Kashmir Hill writes:

Republican Dan Patrick, who was the sponsor of the bill in the Senate, withdrew it when he realized he would not have the votes he needed to pass it. “There was a time in this state, there was a time in our history, where we stood up to the federal government and we did not cower to rules and policies that invaded the privacy of Texans,” he said with regret, reports the Texas Tribune. No last stand for Texas this week.

The bill in question? Texas’s HB1937, which would have made it a felony subject to sex-offender registration for a TSA goon to touch someone in a manner that would be offensive to a reasonable person (I called it A Damn Good Start). Here, blowhard Patrick blames the Lieutenant Governor for killing the bill; I guess Patrick wants us to think that he’s not cowering; that he would stand up to the federal government if only he had the votes. Which makes him a hypocritical coward, of course.
What made Senator Patrick go all roundheeled and spread his legs—along with all of Texas’s—to the not-so-gentle ministrations of the TSA? This letter, from John E. Murphy, the U.S. Attorney for the Western District of Texas, (whose job does not, as far as I can tell, include either giving legal advice to the Texas legislature or enforcing TSA policy) demanding surrender at discretion:
TSA Letter to Texas Lawmakers over the ‘groping’ bill
So a federal government lawyer (whose job it isn’t) threatens vaguely that TSA (which he neither works for nor runs) “would likely be required to cancel any flight or series of flights for which it could not ensure the safety of passengers and crew” (note Murphy’s explicit false premises: that groping is a) “required under federal regulations”; b) “in order to ensure the safety of the American public”), and the Texas Legislature caves in. They don’t even hold out for a threat from someone with the actual power to make the decisions, much less a concrete threat.

What’s the right answer? If HB1397 is the right thing to do (and it is), you fight for it, Mr. Patrick. You don’t cave in and withdraw it because some US Attorney says that TSA might, in some extended chain of circumstances, cancel flights. If it doesn’t pass, Patrick has won by being on the right—albeit losing—side. If it does pass, Rick Perry can sign it or veto it; if he vetoes it, Patrick has again won. If he signs it, the DOJ can sue or not sue; it wins or does not win; TSA can stop flights or not stop them.
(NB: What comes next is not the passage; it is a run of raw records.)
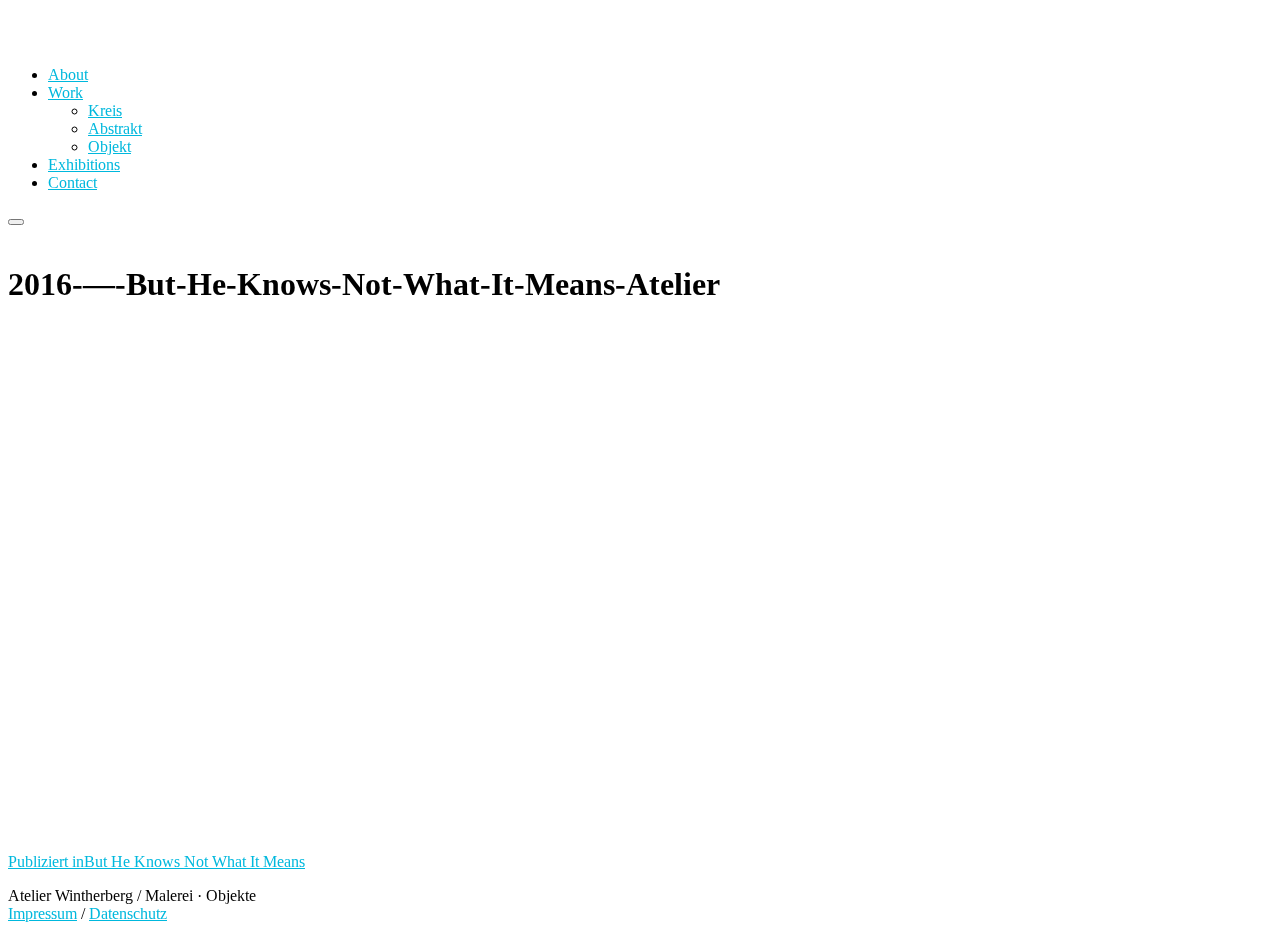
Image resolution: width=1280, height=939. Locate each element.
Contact (72, 182)
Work (65, 92)
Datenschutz (128, 913)
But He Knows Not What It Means (156, 861)
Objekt (109, 146)
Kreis (105, 110)
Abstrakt (115, 128)
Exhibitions (84, 164)
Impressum (42, 913)
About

Worst-case scenario for the sponsor of the bill: it winds up shutting down passenger air travel out of Texas.

Would that be so bad? Most Americans don’t fly. In 2008, according to a Gallup poll, 56% of Americans hadn’t flown in the last year. By caving in to the government’s nebulous threats, the Texas Legislature pandered to a subset of this minority of people—those who have the wherewithal and inclination to get on an airplane, and think that it’s worth whatever TSA wants to do to us—at the expense of the rest of us. Other than the giving-up-your-Fourth-Amendment-rights thing, flying is great: convenient, safe, inexpensive. So what? The feds have made it plain that we fly so only at their pleasure.

So I say let the federal government shut down air travel out of the second most populous state for as long as it can stand to.

It would be financially catastrophic for the airlines. Great. Let the airlines—the only parties to this mess that have the political clout to force some rationality on TSA—bleed until they are ready to stand up to a bullying and out-of-control federal bureaucracy.

There would be those quislings who, accepting Murphy’s false premises, whined that we should allow the TSA to do “whatever it takes to keep us safe.” So what? There will always be whiners, and you can’t let them stop you from doing what’s right.

If stopping TSA’s abuse and humiliation of us and our children isn’t worth Texans making a stand and risking the consequences, then nothing is anymore.